=== WHAT NEEDS TO BE DONE ===
Find the line that contains "PR’s New Influence: Shaping". Restate it and each following line exactly, through the end of the records.

Dataset entries
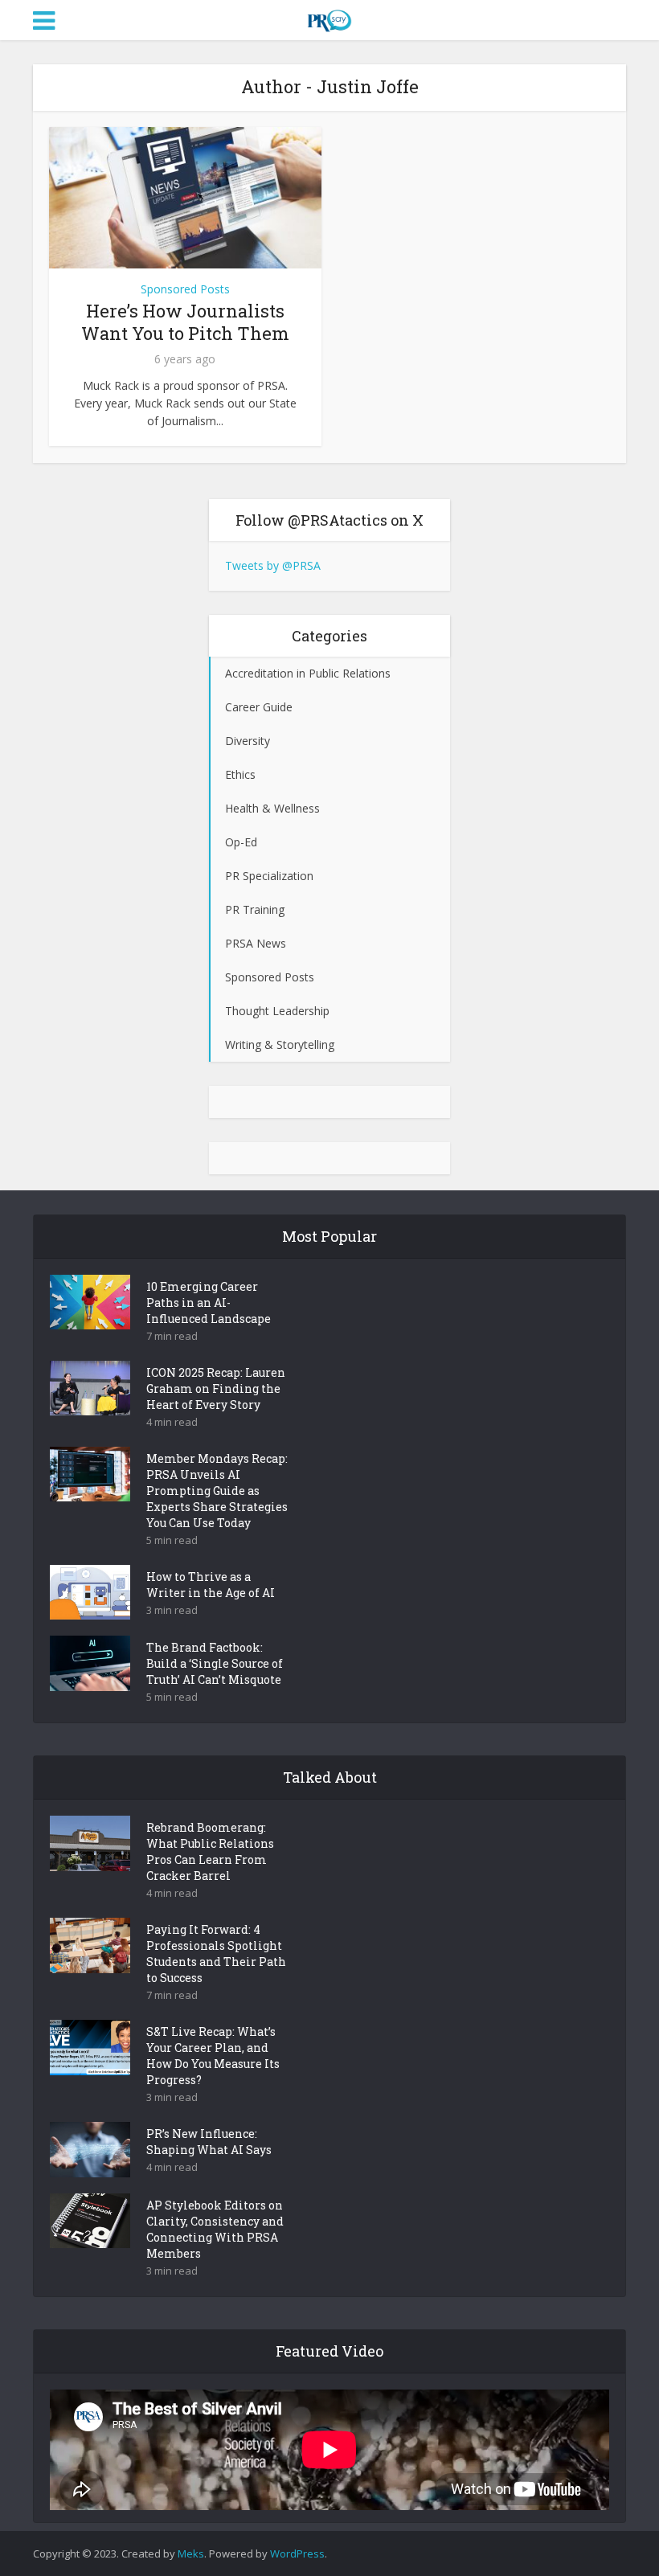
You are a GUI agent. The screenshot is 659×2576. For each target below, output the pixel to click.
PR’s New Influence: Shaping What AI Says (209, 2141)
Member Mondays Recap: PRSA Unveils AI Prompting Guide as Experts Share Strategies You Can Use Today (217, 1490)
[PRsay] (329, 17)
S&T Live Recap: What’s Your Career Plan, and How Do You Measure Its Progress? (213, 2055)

=== OUTPUT OF THE TASK ===
PR’s New Influence: Shaping What AI Says (209, 2141)
Member Mondays Recap: PRSA Unveils AI Prompting Guide as Experts Share Strategies You Can Use Today (217, 1490)
[PRsay] (329, 17)
S&T Live Recap: What’s Your Career Plan, and How Do You Measure Its Progress? (213, 2055)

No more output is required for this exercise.